Knives Out (2019)


It’s fair to say that we are coming up to the time of the year where a trip to the cinema might need to be one that can be enjoyed by the entire family. If you weren’t a fan of Star Wars and didn’t want to experience the anticipated weirdness of Cats this holiday season, then Rian Johnson’s Knives Out looked like it might have the potential to be the best bet for some good old fashioned family fun. After all, who doesn’t like a twisty whodunit?

Well, it turns out to some degree, me! And I mean that in the sense that whilst there is absolutely nothing technically wrong with Knives Out, there is just something about it that doesn’t grab me. The film is a huge ensemble piece that take a slightly different approach to the traditional whodunit, with maverick private detective Benoit Blanc (Daniel Craig) anonymously hired to investigate the apparent suicide of patriarch Harlan Thrombey (Christopher Plummer), a millionaire author whose death after his 85th birthday party results in every member of his member being present, and therefore being a suspect.

It’s hard to talk about Knives Out without giving away tiny details that lead to the bigger unwinding plot, but suffice to say, it’s certainly a fun and twisting ride through various motives and alibis, before settling on a direction that is very different and very interesting compared to the norms of the genre. The odd separation I have with the film for some reason, though, is in the way that whilst I can see and recognise that everything happening is well executed and innovative in its own way, I simply just wasn’t feeling it. It’s not too often that I find myself swimming against the tide in terms of critical opinion, but that seems to be the case here.

I’ve come to think that perhaps the whodunit setup, now matter how satirical or refreshing, just isn’t for me. 2017’s Murder On The Orient Express was one of my most negative film experiences of that year, so maybe I’m just not made to fully enjoy these types of movies, neither at their most traditional nor their most modern.

From a personal point of view, it feels like the film offers you the promise of a truly amazing ensemble cast, and then picks arguably the least interesting ones to build the core story around. Of course, that opinion will vary for every individual viewer, but that’s certainly how I felt.

Knives Out is clever enough, it’s mostly funny enough and it’s inventive enough to provide a good time at the cinema, I just can’t say much else other than its feels like a classic case of watching a film, understanding that it is good, but simply not having as a good a time with it as everyone else is seeming to.


I have a suspicion that a lot of my underwhelmed feelings about Knives Out stem from certain performances and certain decisions made relating to cast. As detective Benoit Blanc, Daniel Craig is a sort of satirical reaction to all of the smooth, calm and collected crime solvers in the genre. With an accent like Foghorn Leghorn and an ability to seemingly stumble into the right answers the wrong ways, Craig’s performance is one that you are either going to love or hate, unfortunately for me it landed more on the latter end of the spectrum.
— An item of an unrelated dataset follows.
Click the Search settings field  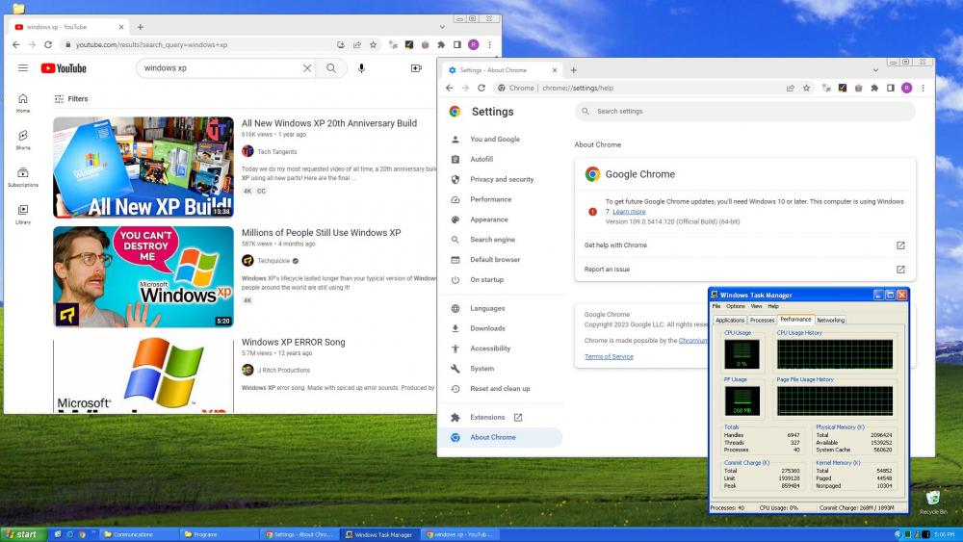coord(744,112)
The film boasts one of the best ensemble casts you will see this year, but unfortunately it underuses some of its best assets. The likes of Jamie Lee Curtis and Toni Collette are very much in the background, with the larger parts awarded to Ana de Armas, Chris Evans and the aforementioned Daniel Craig. Don’t get me wrong, Evans in particular is great in his role, but I would certainly rather have seen Curtis and Collette front and centre.
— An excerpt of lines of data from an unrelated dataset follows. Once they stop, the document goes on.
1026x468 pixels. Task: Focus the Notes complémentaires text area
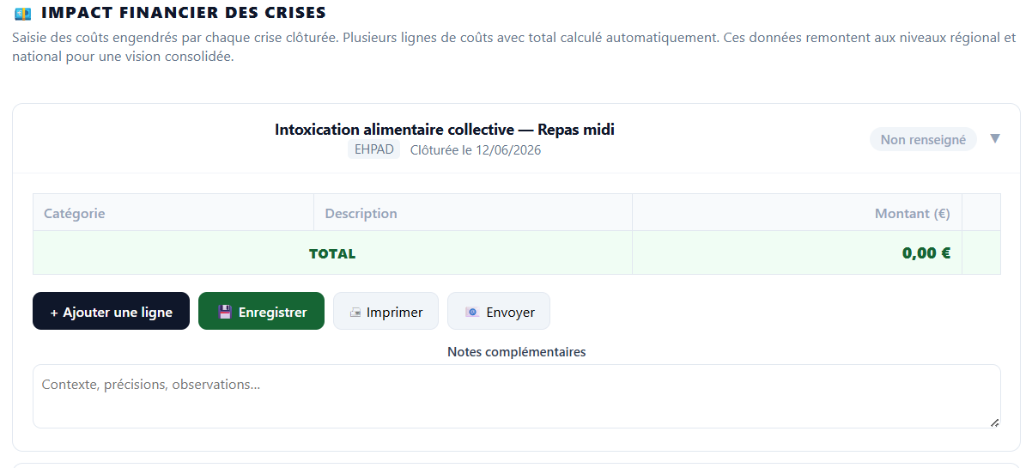(x=516, y=397)
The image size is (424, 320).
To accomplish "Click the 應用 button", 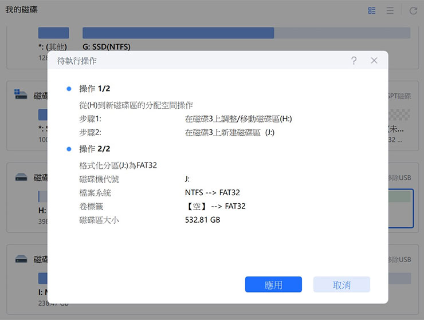I will click(x=273, y=285).
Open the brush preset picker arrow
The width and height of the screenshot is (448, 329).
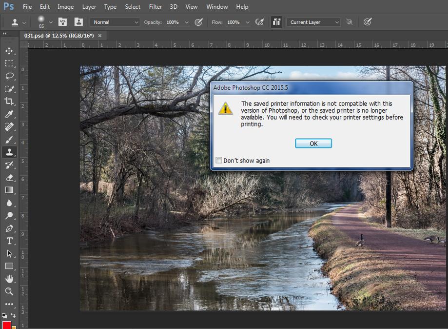point(51,22)

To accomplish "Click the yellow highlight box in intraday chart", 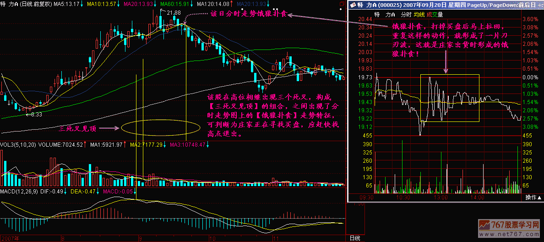I will (450, 98).
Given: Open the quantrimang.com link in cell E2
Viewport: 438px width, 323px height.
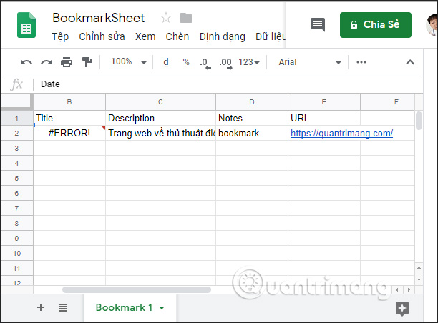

Overall, the more I’m writing the more it’s becoming clear to me that one’s enjoyment of Knives Out is going to be purely a case of personal opinions. At its core, the film is a cleverly written mystery comedy, certainly a picture that can’t be described by anyone as bad because it simply isn’t. However, my seemingly negative response to the whodunit genre combined with a frustration towards both Daniel Craig’s borderline annoying lead performance and the suspect misuse of a potentially amazing cast has left me just not loving Knives Out as much as the rest of the film loving community appears to. I fear this entire review hasn’t made much sense, but hey ho, it’s nearly Christmas so let’s all just get drunk and have a nap shall we!?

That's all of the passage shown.